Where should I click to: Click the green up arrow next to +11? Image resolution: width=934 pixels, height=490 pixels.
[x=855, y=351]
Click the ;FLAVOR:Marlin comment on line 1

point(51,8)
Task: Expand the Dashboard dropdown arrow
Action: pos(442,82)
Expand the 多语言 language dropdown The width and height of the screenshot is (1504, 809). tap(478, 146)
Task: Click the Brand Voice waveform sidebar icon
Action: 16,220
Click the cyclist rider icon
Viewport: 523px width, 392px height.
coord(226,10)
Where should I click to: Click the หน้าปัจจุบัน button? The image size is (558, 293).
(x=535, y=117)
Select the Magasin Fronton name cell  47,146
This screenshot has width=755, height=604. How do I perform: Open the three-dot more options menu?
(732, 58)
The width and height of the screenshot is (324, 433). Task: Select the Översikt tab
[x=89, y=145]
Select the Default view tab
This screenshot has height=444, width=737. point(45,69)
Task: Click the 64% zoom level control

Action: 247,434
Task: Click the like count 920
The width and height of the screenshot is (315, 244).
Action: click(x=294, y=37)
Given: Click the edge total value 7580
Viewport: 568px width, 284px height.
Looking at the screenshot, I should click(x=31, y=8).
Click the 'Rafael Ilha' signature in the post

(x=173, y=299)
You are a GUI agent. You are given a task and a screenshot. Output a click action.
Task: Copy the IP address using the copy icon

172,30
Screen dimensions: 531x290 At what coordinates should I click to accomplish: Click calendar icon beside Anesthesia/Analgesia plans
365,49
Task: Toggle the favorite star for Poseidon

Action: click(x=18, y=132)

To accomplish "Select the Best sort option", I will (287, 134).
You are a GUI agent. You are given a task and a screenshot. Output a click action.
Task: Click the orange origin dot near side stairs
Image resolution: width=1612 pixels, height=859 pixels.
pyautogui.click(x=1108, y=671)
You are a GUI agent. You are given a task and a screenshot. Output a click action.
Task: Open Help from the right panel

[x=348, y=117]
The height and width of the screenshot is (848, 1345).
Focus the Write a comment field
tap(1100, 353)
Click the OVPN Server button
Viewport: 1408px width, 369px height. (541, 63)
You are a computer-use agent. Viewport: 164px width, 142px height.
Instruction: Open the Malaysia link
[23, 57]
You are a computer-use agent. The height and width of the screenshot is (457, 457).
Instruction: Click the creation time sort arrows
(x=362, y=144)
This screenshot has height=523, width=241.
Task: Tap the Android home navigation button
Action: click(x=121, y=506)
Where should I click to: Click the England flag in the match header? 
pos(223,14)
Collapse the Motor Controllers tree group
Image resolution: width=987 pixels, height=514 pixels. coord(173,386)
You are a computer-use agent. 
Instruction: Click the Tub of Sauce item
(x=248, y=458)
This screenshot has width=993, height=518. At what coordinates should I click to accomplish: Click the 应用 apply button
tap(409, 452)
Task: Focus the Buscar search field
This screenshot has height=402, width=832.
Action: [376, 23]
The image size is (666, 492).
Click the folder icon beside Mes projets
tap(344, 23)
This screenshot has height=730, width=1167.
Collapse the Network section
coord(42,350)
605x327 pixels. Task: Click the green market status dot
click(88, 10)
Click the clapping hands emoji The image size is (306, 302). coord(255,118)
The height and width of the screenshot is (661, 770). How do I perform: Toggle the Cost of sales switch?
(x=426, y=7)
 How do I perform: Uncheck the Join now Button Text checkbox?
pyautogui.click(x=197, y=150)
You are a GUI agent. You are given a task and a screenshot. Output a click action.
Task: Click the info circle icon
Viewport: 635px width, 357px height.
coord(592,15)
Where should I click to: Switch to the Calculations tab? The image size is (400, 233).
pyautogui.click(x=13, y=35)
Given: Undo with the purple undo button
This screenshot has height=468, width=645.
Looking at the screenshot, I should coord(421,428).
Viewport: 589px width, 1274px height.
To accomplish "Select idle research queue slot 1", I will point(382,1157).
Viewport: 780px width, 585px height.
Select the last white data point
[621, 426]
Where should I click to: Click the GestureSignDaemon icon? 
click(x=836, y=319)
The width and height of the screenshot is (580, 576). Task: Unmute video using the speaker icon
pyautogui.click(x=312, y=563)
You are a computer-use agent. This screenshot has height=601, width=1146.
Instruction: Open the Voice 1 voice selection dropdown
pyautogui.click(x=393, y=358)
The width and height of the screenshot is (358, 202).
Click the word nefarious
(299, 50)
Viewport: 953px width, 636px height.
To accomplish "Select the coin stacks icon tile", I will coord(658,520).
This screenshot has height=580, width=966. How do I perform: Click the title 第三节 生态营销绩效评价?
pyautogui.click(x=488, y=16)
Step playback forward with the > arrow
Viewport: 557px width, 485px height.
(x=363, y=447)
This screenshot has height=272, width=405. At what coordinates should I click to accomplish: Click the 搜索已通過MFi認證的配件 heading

····················

§ **WHAT THE EXERCISE ASKS**:
Take the lines above from the one containing "Expand the 多语言" down to the one containing "You are a computer-use agent. The", and transcribe them exactly, both ends included.

§ **REPLY**:
Expand the 多语言 language dropdown The width and height of the screenshot is (1504, 809). tap(478, 146)
Task: Click the Brand Voice waveform sidebar icon
Action: 16,220
Click the cyclist rider icon
Viewport: 523px width, 392px height.
coord(226,10)
Where should I click to: Click the หน้าปัจจุบัน button? The image size is (558, 293).
(x=535, y=117)
Select the Magasin Fronton name cell  47,146
This screenshot has width=755, height=604. How do I perform: Open the three-dot more options menu?
(732, 58)
The width and height of the screenshot is (324, 433). Task: Select the Översikt tab
[x=89, y=145]
Select the Default view tab
This screenshot has height=444, width=737. point(45,69)
Task: Click the 64% zoom level control

Action: 247,434
Task: Click the like count 920
The width and height of the screenshot is (315, 244).
Action: click(x=294, y=37)
Given: Click the edge total value 7580
Viewport: 568px width, 284px height.
Looking at the screenshot, I should click(x=31, y=8).
Click the 'Rafael Ilha' signature in the post

(x=173, y=299)
You are a GUI agent. You are given a task and a screenshot. Output a click action.
Task: Copy the IP address using the copy icon

172,30
Screen dimensions: 531x290 At what coordinates should I click to accomplish: Click calendar icon beside Anesthesia/Analgesia plans
365,49
Task: Toggle the favorite star for Poseidon

Action: click(x=18, y=132)

To accomplish "Select the Best sort option", I will (287, 134).
You are a GUI agent. You are given a task and a screenshot. Output a click action.
Task: Click the orange origin dot near side stairs
Image resolution: width=1612 pixels, height=859 pixels.
pyautogui.click(x=1108, y=671)
You are a GUI agent. You are given a task and a screenshot. Output a click action.
Task: Open Help from the right panel

[x=348, y=117]
The height and width of the screenshot is (848, 1345).
Focus the Write a comment field
tap(1100, 353)
Click the OVPN Server button
Viewport: 1408px width, 369px height. (541, 63)
You are a computer-use agent. Viewport: 164px width, 142px height.
Instruction: Open the Malaysia link
[23, 57]
You are a computer-use agent. The height and width of the screenshot is (457, 457).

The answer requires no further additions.